Member of the Pennsylvania House of Representatives from the 147th district
- In office January 2, 1979 – November 30, 1982
- Preceded by: G. Sieber Pancoast
- Succeeded by: Raymond Bunt

Personal details
- Born: July 19, 1931 Philadelphia, Pennsylvania, U.S.
- Died: December 7, 2020 (aged 89) Lansdale, Pennsylvania
- Party: Republican
- Spouse: Andrew L. Lewis Jr.
- Children: Karen, Andrew, and Russell Lewis

= Marilyn Lewis =

American politician (1931–2020)

Marilyn Stoughton Lewis (July 19, 1931 – December 7, 2020) was an American politician who served as a Republican member of the Pennsylvania House of Representatives from 1979 to 1982.

==Formative years==
Born in Philadelphia, Pennsylvania on July 19, 1931, Lewis was a daughter of Russell S. and Bernice Bernard Stoughton. After graduating from Norristown High School in Norristown, Pennsylvania, she pursued higher education studies at Harcum College and the University of Miami.

She met her future husband, Andrew L. Lewis Jr., while they were still in high school. Both eighteen when they eloped, they were married in 1950. Her husband later became a businessman and the 1974 Republican gubernatorial nominee in Pennsylvania before being appointed as the United States Secretary of Transportation from 1981 to 1983 in the administration of U.S. President Ronald W. Reagan.

She also became a licensed pilot.

==Political and legislative career==
A Republican who was active in local and state politics, Lewis helped her husband to campaign for the Pennsylvania governor's office in 1974. Although the campaign was unsuccessful, it helped to increase the visibility of both Lewis and her husband. She was subsequently appointed as an alternate delegate to the 1976 Republican National Convention, and then volunteered with Ronald Reagan's 1980 presidential campaign.

Elected to the Pennsylvania House of Representatives, she represented the state's 147th legislative district from 1979 to 1982.

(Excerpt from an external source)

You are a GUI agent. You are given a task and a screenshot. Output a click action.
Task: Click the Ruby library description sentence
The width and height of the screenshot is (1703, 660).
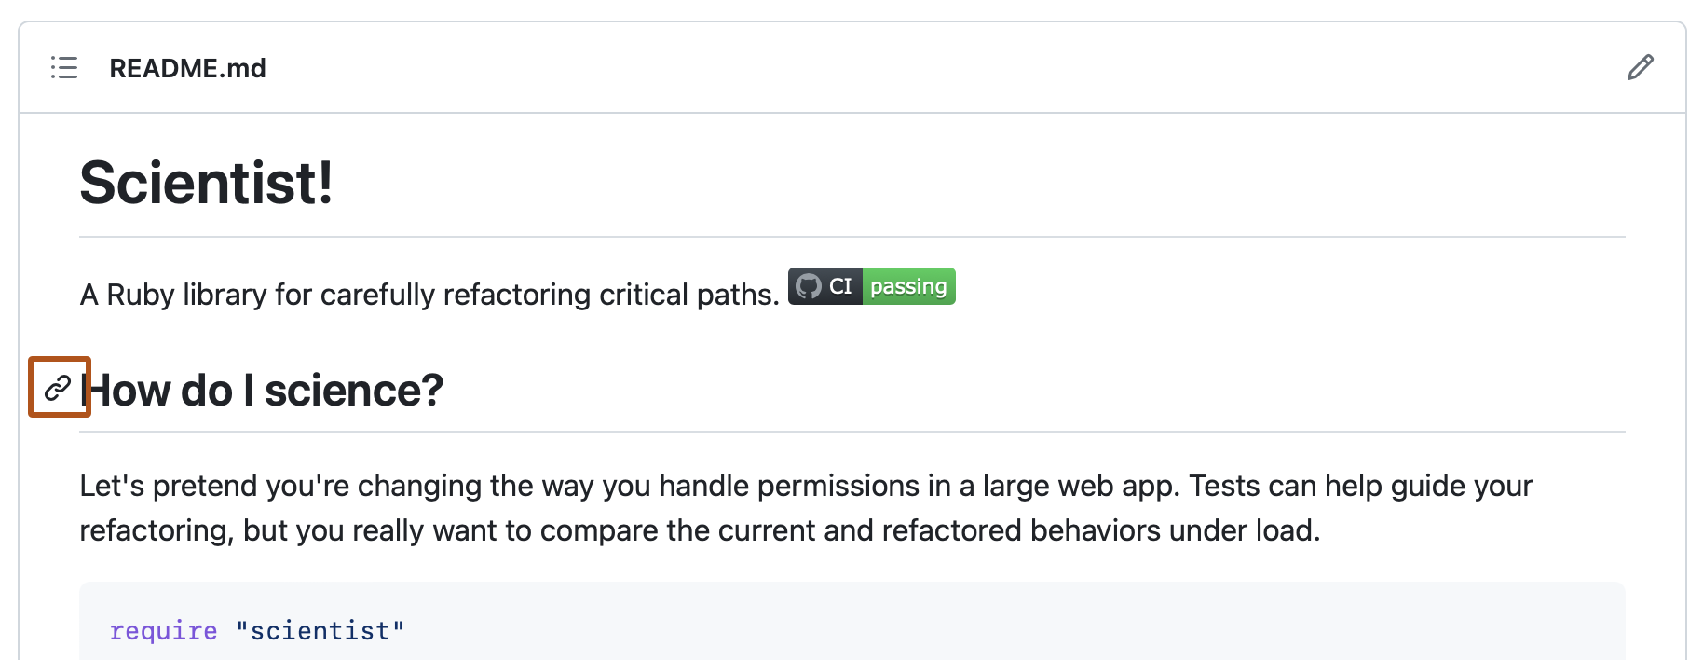pos(428,294)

In 1982, Lewis served as a representative to the United Nations Commission on the State of Women. The next year, she was appointed to the Presidential Commission on White House Fellows.

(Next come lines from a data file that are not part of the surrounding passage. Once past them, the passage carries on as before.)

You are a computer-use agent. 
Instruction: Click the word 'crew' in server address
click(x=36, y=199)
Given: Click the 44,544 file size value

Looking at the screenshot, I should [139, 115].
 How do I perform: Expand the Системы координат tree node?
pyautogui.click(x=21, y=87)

She also served on the boards of directors of Continental Bancorp (1982-1991), Interco (1984-1991), and Midatlantic Corp (1987-1991).

==Later years==
A longtime resident of Lower Salford Township, Lewis moved to Lansdale, Pennsylvania in 2005. From the late 1950s through 2020, she was a member of the Schwenkfelder Church in Worcester. A member of the boards of directors of the Grand View Hospital in Sellersville, the Philadelphia Zoo, and Ursinus College (1994-2005), she also volunteered for the Philadelphia Orchestra and the WolfTrap Foundation.

==Death and interment==
Preceded in death by her husband, Lewis died at the age of eighty-nine in Lansdale, Pennsylvania on December 7, 2020. She was interred at the Garden of Memories at the Central Schwenkfelder Church in Worcester.